Online versus Offline Adversaries in Property Testing
Esty Kelman, Ephraim Linder, Sofya Raskhodnikova
TL;DR
The paper investigates how adversarial input manipulation—offline erasures/corruptions versus online erasures/corruptions—affects property testing. It introduces a lifting technique that encodes properties with repetition to simulate online adversaries without increasing query complexity, enabling transfers of offline/standard-model separations to the online setting. The authors demonstrate a query-complexity incomparability and, importantly, an exponential randomness-complexity separation between online and offline models, quantified through the τ-Distinct-Elements property and a randomness-reduction framework. The results clarify the robustness limits of property testers under adversarial conditions and provide a toolkit (lifting lemma, repetition codes) for future derandomization and resilience analyses.
Abstract
We study property testing with incomplete or noisy inputs. The models we consider allow for adversarial manipulation of the input, but differ in whether the manipulation can be done only offline, i.e., before the execution of the algorithm, or online, i.e., as the algorithm runs. The manipulations by an adversary can come in the form of erasures or corruptions.

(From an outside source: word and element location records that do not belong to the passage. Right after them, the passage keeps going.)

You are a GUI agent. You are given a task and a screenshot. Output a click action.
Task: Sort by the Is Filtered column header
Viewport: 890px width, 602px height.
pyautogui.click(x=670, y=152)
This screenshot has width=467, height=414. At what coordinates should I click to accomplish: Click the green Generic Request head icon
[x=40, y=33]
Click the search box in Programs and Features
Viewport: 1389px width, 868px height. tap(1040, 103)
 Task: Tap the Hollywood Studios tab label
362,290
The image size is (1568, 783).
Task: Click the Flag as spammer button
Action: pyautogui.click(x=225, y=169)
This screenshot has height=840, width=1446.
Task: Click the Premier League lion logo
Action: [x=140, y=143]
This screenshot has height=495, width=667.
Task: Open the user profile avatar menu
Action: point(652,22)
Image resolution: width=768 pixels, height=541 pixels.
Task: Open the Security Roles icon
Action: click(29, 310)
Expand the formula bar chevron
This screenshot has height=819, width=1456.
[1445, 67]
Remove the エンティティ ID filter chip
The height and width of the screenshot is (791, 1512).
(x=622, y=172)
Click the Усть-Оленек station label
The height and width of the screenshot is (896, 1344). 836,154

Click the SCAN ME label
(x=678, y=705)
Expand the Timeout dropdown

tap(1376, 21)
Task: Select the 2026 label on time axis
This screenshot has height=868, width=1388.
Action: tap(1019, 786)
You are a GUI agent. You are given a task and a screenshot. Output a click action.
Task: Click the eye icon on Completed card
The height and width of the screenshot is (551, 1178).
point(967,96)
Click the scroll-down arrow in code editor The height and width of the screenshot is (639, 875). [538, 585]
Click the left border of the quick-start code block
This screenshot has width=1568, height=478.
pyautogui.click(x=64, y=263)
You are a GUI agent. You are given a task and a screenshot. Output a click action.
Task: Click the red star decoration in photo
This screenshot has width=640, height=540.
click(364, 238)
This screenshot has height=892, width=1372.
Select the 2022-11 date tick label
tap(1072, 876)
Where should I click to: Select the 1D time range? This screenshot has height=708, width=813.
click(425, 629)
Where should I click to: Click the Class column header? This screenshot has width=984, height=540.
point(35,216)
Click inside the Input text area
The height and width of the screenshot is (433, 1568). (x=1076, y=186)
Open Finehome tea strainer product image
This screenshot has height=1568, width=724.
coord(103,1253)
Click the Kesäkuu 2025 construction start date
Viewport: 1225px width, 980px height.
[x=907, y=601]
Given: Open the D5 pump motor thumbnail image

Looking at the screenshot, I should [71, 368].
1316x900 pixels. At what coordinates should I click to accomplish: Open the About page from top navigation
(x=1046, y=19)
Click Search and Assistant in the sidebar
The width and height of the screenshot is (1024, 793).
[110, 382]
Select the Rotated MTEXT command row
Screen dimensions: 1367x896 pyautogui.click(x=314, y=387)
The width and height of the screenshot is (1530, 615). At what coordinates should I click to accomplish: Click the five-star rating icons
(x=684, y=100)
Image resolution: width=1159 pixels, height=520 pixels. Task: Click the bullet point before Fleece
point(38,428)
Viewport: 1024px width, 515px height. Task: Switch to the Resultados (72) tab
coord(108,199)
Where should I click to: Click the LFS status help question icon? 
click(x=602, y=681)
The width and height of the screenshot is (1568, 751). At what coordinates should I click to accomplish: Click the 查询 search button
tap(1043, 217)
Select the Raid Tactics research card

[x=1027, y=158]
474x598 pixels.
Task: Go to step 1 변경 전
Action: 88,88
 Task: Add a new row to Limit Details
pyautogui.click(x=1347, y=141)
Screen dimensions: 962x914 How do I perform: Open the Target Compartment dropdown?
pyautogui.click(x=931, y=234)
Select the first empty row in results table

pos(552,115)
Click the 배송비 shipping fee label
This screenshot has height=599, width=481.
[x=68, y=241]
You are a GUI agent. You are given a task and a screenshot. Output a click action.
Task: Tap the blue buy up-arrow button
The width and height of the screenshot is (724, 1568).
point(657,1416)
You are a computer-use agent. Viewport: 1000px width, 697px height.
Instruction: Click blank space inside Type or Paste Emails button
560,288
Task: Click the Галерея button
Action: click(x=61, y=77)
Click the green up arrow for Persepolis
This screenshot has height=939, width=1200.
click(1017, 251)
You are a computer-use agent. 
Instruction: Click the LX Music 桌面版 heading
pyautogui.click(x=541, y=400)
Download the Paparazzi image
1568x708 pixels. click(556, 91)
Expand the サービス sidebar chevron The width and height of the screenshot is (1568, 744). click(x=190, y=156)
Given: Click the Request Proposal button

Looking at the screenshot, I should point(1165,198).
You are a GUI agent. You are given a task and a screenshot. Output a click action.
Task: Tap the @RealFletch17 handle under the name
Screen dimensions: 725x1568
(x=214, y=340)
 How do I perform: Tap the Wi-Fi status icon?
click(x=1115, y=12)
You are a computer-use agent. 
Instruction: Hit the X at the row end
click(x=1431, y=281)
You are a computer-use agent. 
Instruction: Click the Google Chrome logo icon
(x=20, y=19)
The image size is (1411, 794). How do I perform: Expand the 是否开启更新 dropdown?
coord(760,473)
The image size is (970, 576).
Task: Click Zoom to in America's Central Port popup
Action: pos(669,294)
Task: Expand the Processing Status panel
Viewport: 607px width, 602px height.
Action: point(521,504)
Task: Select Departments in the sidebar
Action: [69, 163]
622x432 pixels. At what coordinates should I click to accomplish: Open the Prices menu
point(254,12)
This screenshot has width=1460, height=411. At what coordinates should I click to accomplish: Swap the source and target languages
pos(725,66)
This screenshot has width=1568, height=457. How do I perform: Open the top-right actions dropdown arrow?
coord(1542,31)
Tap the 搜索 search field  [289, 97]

We compare the query complexity and the randomness complexity of property testing in the offline and online models. Kalemaj, Raskhodnikova, and Varma (Theory Comput `23) provide properties that can be tested with a small number of queries with offline erasures, but cannot be tested at all with online erasures. We demonstrate that the two models are incomparable in terms of query complexity: we construct properties that can be tested with a constant number of queries in the online corruption model, but require querying a significant fraction of the input in the offline erasure model. We also construct properties that exhibit a strong separation between the randomness complexity of testing in the presence of offline and online adversaries: testing these properties in the online model requires exponentially more random bits than in the offline model, even when they are tested with nearly the same number of queries in both models. Our randomness separation relies on a novel reduction from randomness-efficient testers in the adversarial online model to query-efficient testers in the standard model.